— start GIVEN TEXT —
Project 2: Fun with Filters and Frequencies!

Project Overview

This project implements a variety of filters and frequency-based operations on images, including convolutions, Gaussian blur, Laplacian, image sharpening, image blending, etc..

Part 1.1: Convolutions from Scratch

This part implements the convolution operation from scratch using 4 for-loops and 2 for-loops. The boundaries are padded with zeros, and the output images are ensured to be the same size as the input image using np.pad. This gives the same result as the output from scipy.signal.convolve2d. However, the runtimes of them are significantly different. The 4-for-loop convolution is much slower than the 2-for-loop convolution, which is still much slower than the scipy.signal.convolve2d (possibily because of the internal optimization in existing libraries).

The following images are the results of applying the convolution operation to the selfie image using 9x9 box filter, finite difference operator D_x, and finite difference operator D_y. The 2-for-loop convolution is much faster than the 4-for-loop convolution, and the results are the same. Each of the convolution is only presented once for the sake of brevity; results from all three implementations are the same and can be found in the notebook submission.

def convolve_4_for(image, filter):
    image_height, image_width = image.shape
    filter_height, filter_width = filter.shape
    h_pad_size, v_pad_size = filter_height - 1, filter_width - 1
    padded_image = np.pad(image, ((h_pad_size, h_pad_size), (v_pad_size, v_pad_size)))
    convolved_image = np.zeros((image_height + 2 * h_pad_size - filter_height + 1, image_width + 2 * v_pad_size - filter_width + 1))
    for i in range(padded_image.shape[0] - filter_height + 1):
        for j in range(padded_image.shape[1] - filter_width + 1):
            sum = 0
            for fi in range(filter_height):
                for fj in range(filter_width):
                    sum += padded_image[i + fi, j + fj] * filter[fi, fj]
            convolved_image[i, j] = sum
    return convolved_image

Implementation of 4-for-loop convolution

def convolve_2_for(image, filter):
    image_height, image_width = image.shape
    filter_height, filter_width = filter.shape
    h_pad_size, v_pad_size = filter_height - 1, filter_width - 1
    padded_image = np.pad(image, ((h_pad_size, h_pad_size), (v_pad_size, v_pad_size)))
    convolved_image = np.zeros((image_height + 2 * h_pad_size - filter_height + 1, image_width + 2 * v_pad_size - filter_width + 1))
    for i in range(padded_image.shape[0] - filter_height + 1):
        for j in range(padded_image.shape[1] - filter_width + 1):
            region = padded_image[i:i + filter_height, j:j + filter_width]
            convolved_image[i, j] = np.sum(region * filter)
— end GIVEN TEXT —
— start AVAILABLE DATA —
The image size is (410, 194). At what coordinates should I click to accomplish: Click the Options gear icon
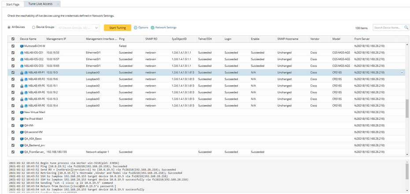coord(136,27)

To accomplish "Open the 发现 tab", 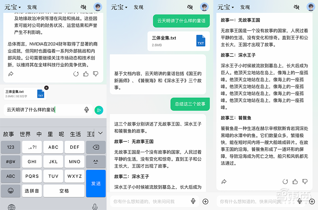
— end AVAILABLE DATA —
— start AVAILABLE DATA —
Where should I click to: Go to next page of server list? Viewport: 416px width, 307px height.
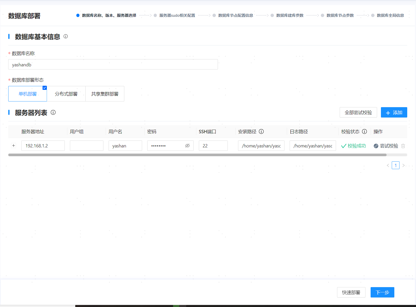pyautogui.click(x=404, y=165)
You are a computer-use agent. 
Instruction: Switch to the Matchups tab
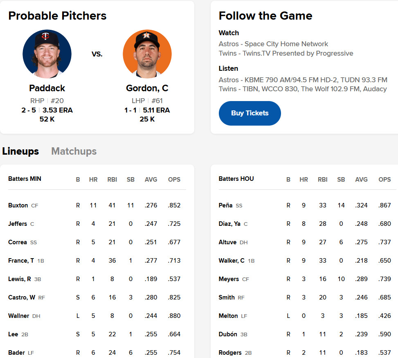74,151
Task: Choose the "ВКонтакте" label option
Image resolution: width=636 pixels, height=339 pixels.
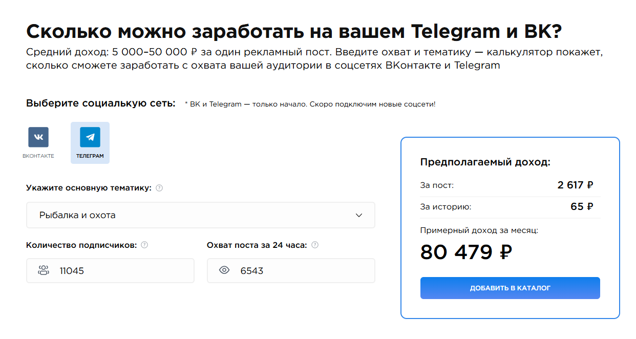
— end AVAILABLE DATA —
## WHAT IS ASKED
1. In the filters project page, which library function produces the same result as the convolution implemented from scratch?
2. Copy out the stretch of entries from "You are a computer-use agent." through "Image resolution: width=636" with "Instruction" renamed to "Goal", keeping everything else the same and omitting the pictures.

## ANSWERS
1. scipy.signal.convolve2d

2.
You are a computer-use agent. 
Goal: Switch to the Matchups tab
74,151
Task: Choose the "ВКонтакте" label option
Image resolution: width=636 pixels, height=339 pixels.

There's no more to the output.